▶ _MATERIAL SHOWN_
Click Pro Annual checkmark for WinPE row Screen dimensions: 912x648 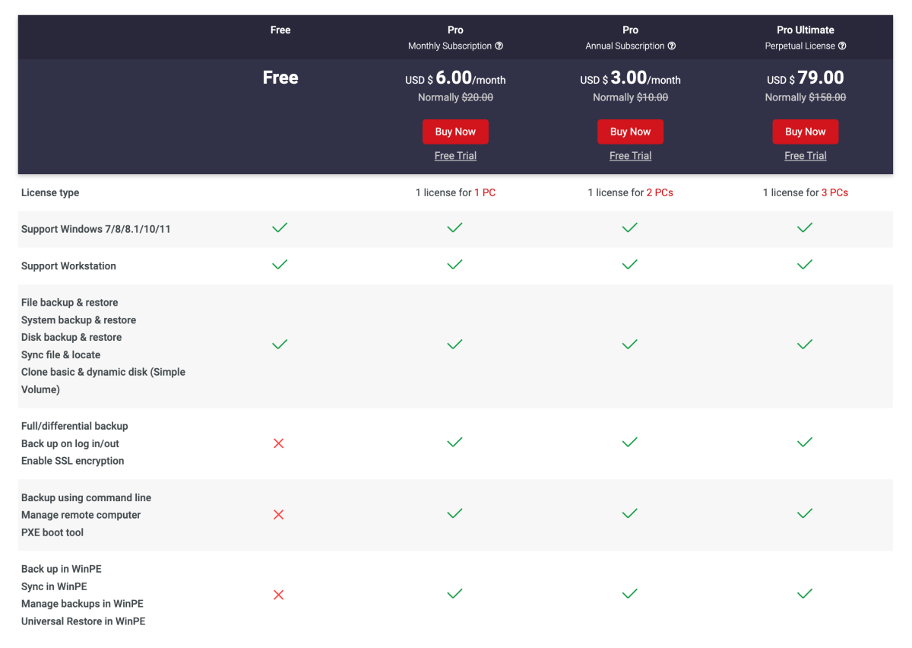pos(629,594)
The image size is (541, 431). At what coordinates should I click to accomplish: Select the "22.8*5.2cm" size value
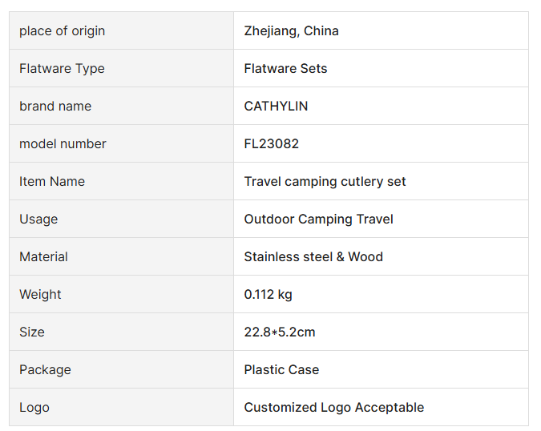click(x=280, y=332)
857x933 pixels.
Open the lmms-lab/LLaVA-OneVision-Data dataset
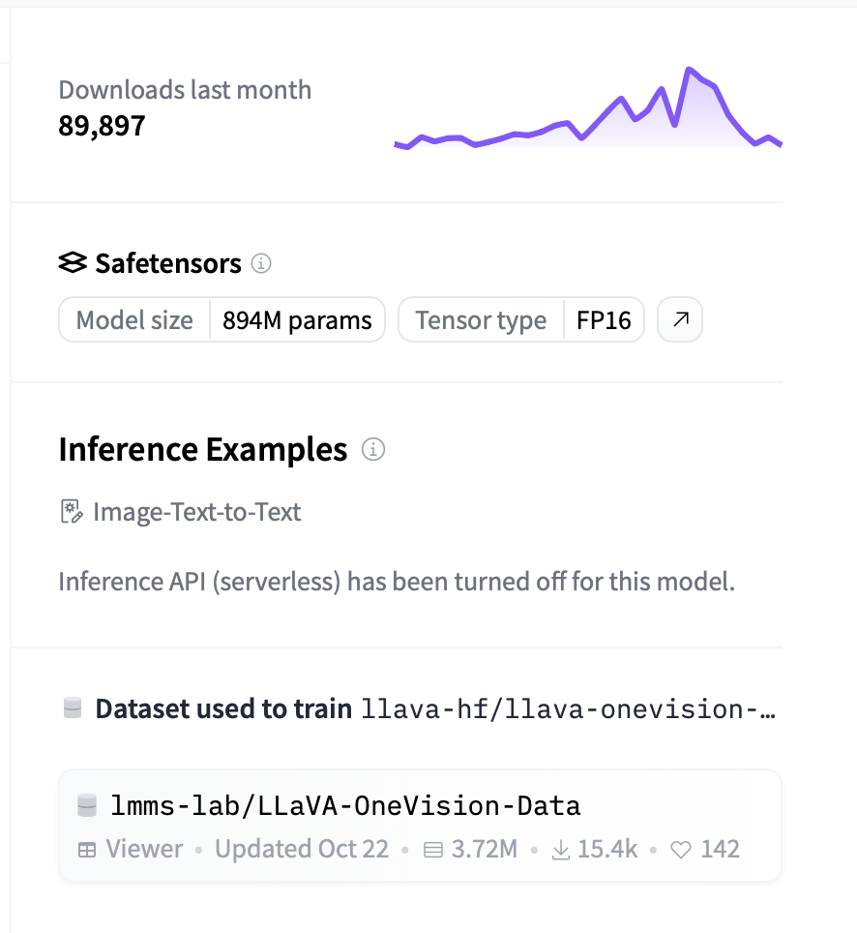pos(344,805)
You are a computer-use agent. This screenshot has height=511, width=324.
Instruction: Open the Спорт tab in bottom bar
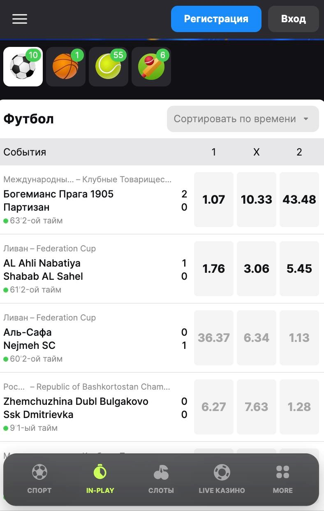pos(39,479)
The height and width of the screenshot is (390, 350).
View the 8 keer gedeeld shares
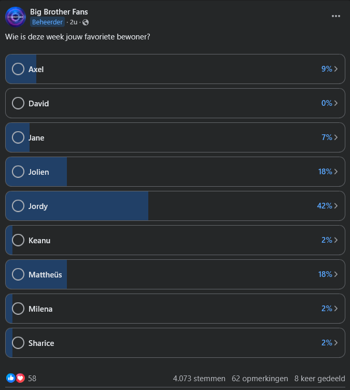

▶ _EXERCISE BRIEF_
All lines with the string "screenshot" must be copied from the data.

▶ _SOLVED PROBLEM_
You are a computer-use agent. This screenshot has height=511, width=324.
The height and width of the screenshot is (390, 350).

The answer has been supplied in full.